What you should do — Everything from the line with "Viewport: 1456px width, 819px height." to the last line of the listing must be retyped exactly, both ends included, with the pictures dropped.

━━━━━ Information

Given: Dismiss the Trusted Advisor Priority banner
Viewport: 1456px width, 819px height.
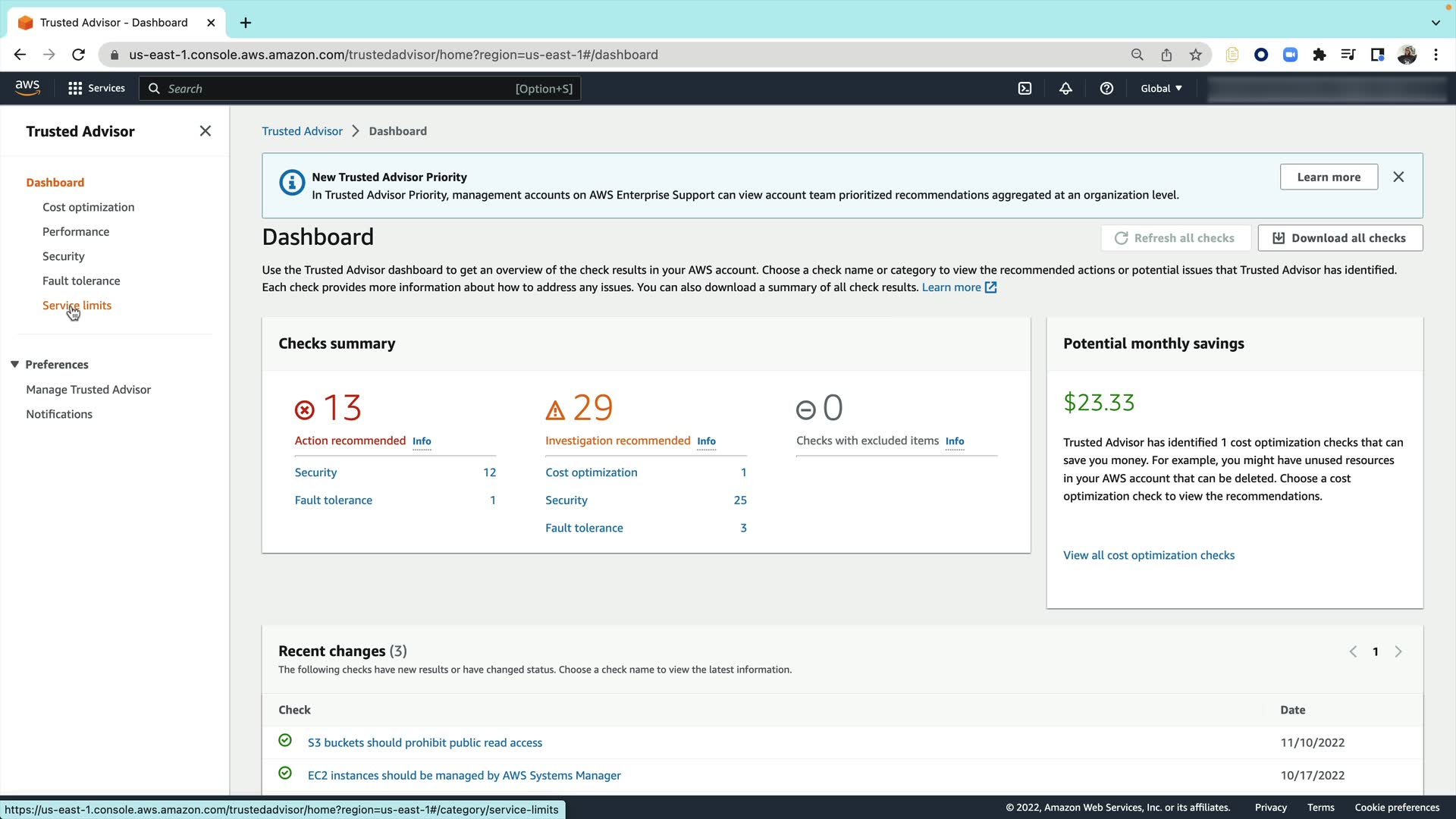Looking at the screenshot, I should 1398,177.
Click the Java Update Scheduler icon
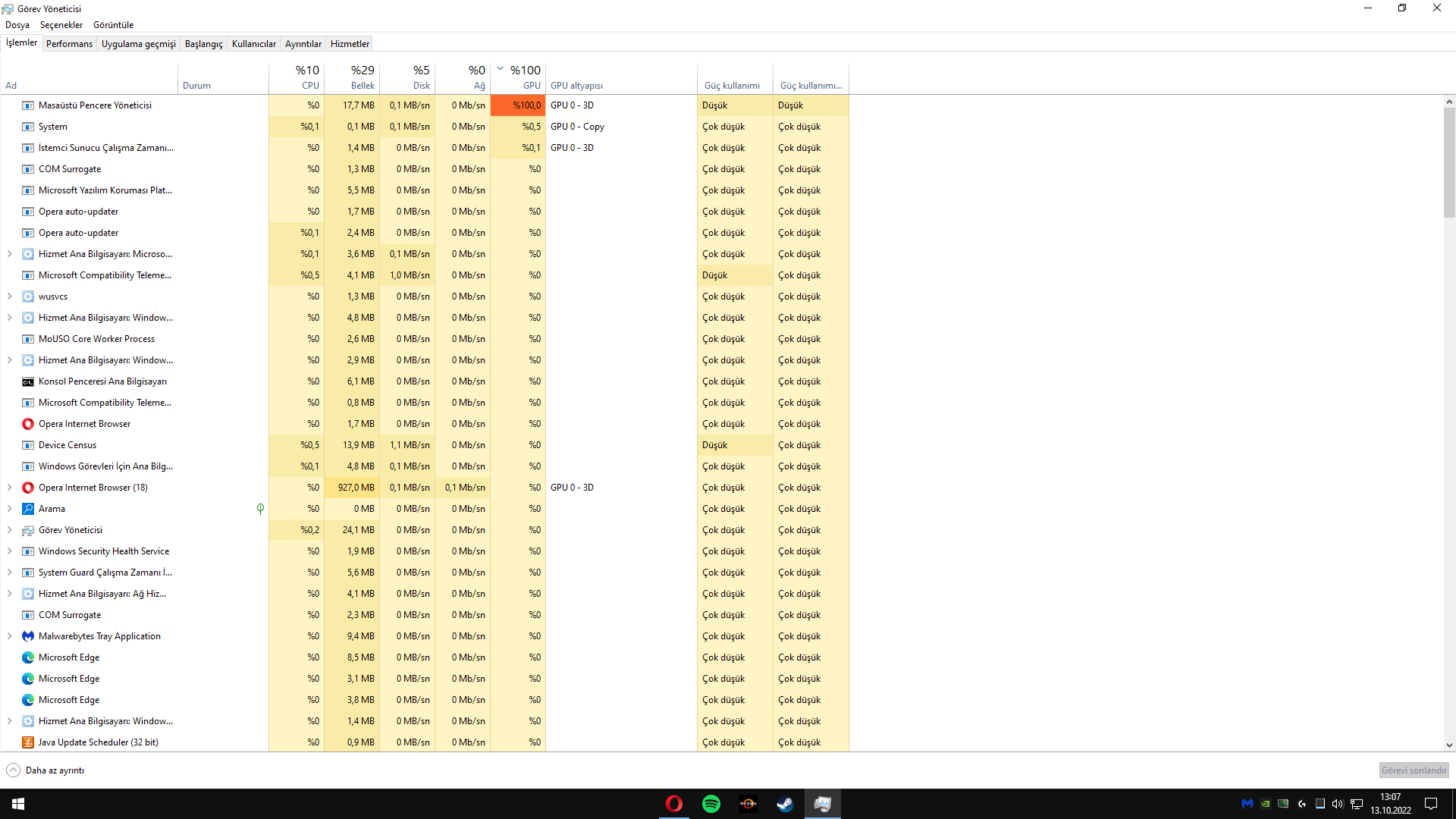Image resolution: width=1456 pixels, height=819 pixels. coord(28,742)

━━━━━━━━━━

Written response —
Viewport: 1456px width, 819px height.
Looking at the screenshot, I should 1398,177.
Click the Java Update Scheduler icon
Image resolution: width=1456 pixels, height=819 pixels. coord(28,742)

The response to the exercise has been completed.